Complementando estas estrategias, Patricia Tamanaja subraya las competencias blandas y adaptativas que los profesionales deben cultivar obligatoriamente en el nuevo entorno: “Consideramos clave promover habilidades como la curiosidad por la innovación, la apertura al aprendizaje continuo y el pensamiento crítico para cuestionar y validar los resultados generados por la IA. También resulta fundamental fortalecer el coraje organizacional para desafiar el status quo, junto con la humildad profesional para adoptar nuevas formas de trabajar. En este escenario, se vuelve cada vez más relevante el desarrollo de habilidades digitales y de colaboración con herramientas de IA, apuntando al human + AI teaming”.

Tendencias y medición del impacto hacia el futuro de L&D

Mirando hacia el futuro, Carolina Posso visualiza tecnologías que escalan el factor humano para el 2026: “Veremos sistemas de inteligencia y agentes autónomos que anticipan brechas de habilidades de forma proactiva. Asimismo, los entornos inmersivos como la Realidad Virtual y el Metaverso serán claves para el desarrollo de habilidades interpersonales, junto al uso de microcredenciales digitales para validar el aprendizaje continuo adquirido mediante IA”.

Mónica Ramos Li define el futuro a través de la multimodalidad y los agentes con memoria: “La tendencia es borrar la línea entre aprender y trabajar. En Musa ya habilitamos una visión donde un trabajador puede enviar una foto o un audio de un desafío operativo y recibir una respuesta experta de MIA al instante. El aprendizaje se convertirá en un ecosistema predictivo que anticipa brechas de desempeño y acompaña al talento durante toda su trayectoria profesional”.

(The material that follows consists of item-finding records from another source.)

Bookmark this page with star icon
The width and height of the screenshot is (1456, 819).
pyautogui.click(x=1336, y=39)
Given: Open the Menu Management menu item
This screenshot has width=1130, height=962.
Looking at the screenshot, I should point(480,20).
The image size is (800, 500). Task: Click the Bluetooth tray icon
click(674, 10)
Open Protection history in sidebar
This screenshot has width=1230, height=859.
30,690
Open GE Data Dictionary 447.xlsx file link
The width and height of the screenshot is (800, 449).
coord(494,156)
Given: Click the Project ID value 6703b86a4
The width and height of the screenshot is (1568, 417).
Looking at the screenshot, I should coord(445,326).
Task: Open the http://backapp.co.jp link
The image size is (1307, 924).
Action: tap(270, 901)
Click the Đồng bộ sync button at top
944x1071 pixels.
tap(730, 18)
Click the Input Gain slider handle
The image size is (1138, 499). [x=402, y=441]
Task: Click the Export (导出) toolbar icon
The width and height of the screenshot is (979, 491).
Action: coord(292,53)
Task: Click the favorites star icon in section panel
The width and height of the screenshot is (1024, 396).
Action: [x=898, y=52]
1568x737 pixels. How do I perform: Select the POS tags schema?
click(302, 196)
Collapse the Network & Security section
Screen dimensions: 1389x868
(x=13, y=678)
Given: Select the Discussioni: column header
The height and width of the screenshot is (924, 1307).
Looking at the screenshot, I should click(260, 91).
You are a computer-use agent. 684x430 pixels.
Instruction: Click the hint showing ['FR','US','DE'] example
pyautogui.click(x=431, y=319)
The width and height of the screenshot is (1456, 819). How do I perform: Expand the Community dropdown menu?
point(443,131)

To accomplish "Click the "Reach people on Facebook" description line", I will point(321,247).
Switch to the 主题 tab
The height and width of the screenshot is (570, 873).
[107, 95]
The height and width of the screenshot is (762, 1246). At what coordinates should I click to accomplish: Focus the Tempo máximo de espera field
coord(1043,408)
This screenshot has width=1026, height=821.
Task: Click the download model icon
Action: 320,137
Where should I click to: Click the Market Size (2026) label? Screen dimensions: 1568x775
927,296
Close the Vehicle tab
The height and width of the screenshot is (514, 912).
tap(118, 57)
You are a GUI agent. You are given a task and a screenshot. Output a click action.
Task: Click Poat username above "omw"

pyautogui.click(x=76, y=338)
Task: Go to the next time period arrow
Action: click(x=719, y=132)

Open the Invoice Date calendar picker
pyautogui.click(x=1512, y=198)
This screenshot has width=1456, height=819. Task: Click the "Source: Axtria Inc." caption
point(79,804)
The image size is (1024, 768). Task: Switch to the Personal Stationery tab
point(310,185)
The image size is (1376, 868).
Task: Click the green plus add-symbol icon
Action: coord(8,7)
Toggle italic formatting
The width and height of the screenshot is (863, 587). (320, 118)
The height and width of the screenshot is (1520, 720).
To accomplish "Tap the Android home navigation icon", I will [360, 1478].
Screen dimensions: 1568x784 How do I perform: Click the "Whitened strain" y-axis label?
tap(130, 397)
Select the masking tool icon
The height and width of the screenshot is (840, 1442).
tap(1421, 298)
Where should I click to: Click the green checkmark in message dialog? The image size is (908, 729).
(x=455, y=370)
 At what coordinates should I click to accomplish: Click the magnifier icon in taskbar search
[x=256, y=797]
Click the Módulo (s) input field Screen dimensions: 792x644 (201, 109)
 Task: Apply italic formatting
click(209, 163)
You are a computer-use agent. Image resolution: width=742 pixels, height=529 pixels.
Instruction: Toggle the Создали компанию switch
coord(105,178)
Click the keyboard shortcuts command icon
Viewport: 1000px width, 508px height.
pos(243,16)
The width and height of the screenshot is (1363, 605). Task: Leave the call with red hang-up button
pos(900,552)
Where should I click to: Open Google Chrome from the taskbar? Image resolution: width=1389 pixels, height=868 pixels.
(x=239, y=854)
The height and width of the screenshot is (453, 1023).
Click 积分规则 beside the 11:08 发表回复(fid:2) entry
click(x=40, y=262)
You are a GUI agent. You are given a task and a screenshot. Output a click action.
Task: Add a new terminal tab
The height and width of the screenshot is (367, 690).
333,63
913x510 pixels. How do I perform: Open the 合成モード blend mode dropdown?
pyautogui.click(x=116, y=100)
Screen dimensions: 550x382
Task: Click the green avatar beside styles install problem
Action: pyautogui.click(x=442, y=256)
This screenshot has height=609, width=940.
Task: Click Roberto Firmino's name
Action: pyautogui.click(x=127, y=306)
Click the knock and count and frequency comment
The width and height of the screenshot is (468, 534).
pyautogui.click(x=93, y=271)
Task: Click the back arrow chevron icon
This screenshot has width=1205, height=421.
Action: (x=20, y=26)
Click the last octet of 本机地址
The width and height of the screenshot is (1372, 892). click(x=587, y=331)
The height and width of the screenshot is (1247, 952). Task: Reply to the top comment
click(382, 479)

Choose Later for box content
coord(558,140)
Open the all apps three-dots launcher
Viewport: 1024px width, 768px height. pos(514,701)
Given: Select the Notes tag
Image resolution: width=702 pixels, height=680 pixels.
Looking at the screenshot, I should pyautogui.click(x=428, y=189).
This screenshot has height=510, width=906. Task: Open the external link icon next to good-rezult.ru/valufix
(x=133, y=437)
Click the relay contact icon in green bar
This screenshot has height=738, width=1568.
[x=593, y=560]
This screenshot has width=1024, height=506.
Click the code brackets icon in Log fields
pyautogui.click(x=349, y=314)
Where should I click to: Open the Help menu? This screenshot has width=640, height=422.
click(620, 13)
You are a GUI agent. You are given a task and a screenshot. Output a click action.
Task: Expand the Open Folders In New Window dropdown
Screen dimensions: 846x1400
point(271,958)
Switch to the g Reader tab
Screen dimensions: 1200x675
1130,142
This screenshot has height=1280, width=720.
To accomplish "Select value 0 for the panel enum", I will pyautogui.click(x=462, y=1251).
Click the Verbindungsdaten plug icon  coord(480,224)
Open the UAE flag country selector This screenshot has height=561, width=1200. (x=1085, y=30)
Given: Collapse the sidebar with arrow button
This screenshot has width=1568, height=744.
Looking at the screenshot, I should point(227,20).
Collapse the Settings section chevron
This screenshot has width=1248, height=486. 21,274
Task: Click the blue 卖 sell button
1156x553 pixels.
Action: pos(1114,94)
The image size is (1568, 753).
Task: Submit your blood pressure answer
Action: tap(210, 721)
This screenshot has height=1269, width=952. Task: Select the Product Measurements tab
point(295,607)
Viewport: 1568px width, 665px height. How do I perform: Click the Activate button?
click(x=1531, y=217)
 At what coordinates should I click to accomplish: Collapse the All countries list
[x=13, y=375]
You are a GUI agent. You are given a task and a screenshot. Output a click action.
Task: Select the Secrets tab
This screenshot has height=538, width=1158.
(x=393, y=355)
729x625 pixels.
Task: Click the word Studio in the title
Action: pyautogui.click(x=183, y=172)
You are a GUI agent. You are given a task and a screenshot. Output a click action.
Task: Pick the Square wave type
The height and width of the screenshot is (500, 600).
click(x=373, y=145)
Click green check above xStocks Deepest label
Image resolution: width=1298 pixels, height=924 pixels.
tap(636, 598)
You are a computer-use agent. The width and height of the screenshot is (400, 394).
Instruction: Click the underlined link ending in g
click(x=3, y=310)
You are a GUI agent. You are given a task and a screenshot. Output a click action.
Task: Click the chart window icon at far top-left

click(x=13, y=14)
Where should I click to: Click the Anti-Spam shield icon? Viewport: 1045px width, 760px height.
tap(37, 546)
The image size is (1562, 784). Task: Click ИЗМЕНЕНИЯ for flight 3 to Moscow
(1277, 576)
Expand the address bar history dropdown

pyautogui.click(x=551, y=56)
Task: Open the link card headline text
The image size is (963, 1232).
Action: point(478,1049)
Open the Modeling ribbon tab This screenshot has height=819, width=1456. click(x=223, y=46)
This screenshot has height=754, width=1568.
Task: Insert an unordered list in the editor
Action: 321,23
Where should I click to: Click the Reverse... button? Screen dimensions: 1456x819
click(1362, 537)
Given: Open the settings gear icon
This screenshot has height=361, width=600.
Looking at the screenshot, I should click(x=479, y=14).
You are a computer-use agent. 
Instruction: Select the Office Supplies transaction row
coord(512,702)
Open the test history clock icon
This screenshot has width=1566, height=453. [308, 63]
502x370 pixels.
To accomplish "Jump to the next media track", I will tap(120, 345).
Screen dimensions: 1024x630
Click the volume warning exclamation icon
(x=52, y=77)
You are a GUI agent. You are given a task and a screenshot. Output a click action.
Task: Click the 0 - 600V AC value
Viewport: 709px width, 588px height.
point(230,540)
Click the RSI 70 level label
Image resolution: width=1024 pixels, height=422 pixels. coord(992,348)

Para cerrar este bloque, Patricia Tamanaja traza la ruta hacia donde debe migrar la medición del éxito real en las organizaciones: “Actualmente estamos utilizando indicadores principalmente transaccionales, como cobertura, alcance, niveles de satisfacción y cumplimiento presupuestal. No obstante, estamos avanzando hacia un modelo de medición más maduro, que nos permita capturar el impacto en términos de generación de valor, como mejoras en el desempeño, productividad, calidad de decisiones y reducción de riesgos. A mediano plazo, buscamos integrar métricas de People Analytics que conecten el aprendizaje con el cumplimiento de objetivos de nuestro mapa estratégico”, concluye la representante de la SBS.

Conclusión

El futuro del aprendizaje corporativo hacia el 2026 no reside únicamente en la sofisticación de los algoritmos, sino en la capacidad de las organizaciones para humanizar la tecnología. Como señalan nuestras expertas, la personalización real se alcanza cuando la IA actúa como un facilitador invisible que elimina barreras de acceso y se adapta al ritmo de cada individuo. El éxito de las estrategias de L&D dependerá de encontrar el equilibrio entre la agilidad técnica y un propósito pedagógico claro, donde el aprendizaje deje de ser un evento aislado para convertirse en un ecosistema predictivo y constante que acompañe al talento en toda su trayectoria. Y, sin duda, el HR Learning Day 2026 de este 27 de mayo será el mejor lugar para apreciar estos cambios y tendencias (www.hrlearningday.pe).